Convaincre le Parlement et le peuple
Encore faut-il que le Parlement avalise les quatorze mesures de politique intérieure pour la protection des salaires, négociées par les partenaires sociaux dans le cadre des Bilatérales III, auxquelles a été intégré ce dispositif sur les licenciements antisyndicaux. «Si cette mesure est supprimée, ou affaiblie, nous retirerons notre soutien à l’ensemble du paquet, prévient Pierre-Yves Maillard.
Secrétaire régionale d’Unia Neuchâtel, Silvia Locatelli demande à Guy Parmelin jusqu’où le gouvernement est prêt à s’impliquer si ce compromis échoue au Parlement ou devant le peuple. «Le Conseil fédéral s’engage pour un paquet équilibré, répond le ministre.
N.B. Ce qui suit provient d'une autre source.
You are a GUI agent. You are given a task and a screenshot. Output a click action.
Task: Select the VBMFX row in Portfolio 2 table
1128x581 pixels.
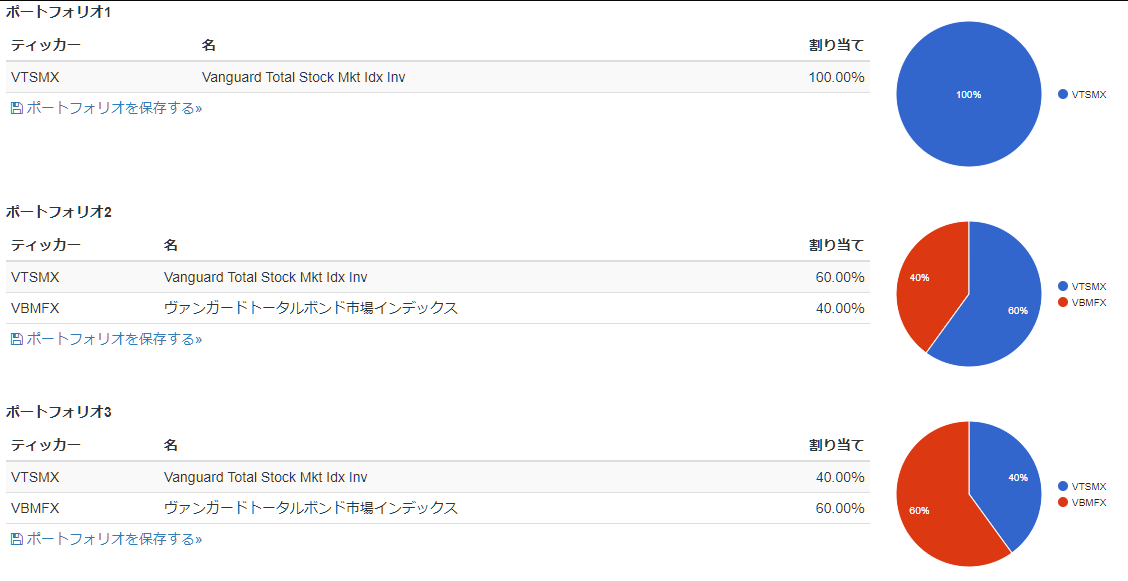point(438,308)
Si celui-ci est rejeté, il faudra voir s’il y a des éléments qu’on peut reprendre. Je suis sincèrement convaincu que cet aspect spécifique de la protection contre les licenciements devrait l’être.» Selon Pierre-Yves Maillard, Guy Parmelin est le seul conseiller fédéral qui se soit soucié du fait que la Suisse ne respecte pas les normes de l’OIT. «Les autres s’en fichaient.»
En tout cas, Vania Alleva, présidente d’Unia, assure que le syndicat est prêt à se battre: «Nous allons mettre une pression énorme pour que ce paquet de mesures passe au Parlement et devant le peuple.» Pour sa part, Yves Defferrard, membre du comité directeur d’Unia en charge de l’industrie, rappelle l’importance du rapport de force: «La première protection contre les licenciements antisyndicaux, c’est de se mobiliser pour avoir une représentativité suffisante dans les entreprises. Vous devez inciter vos collègues à se syndiquer.»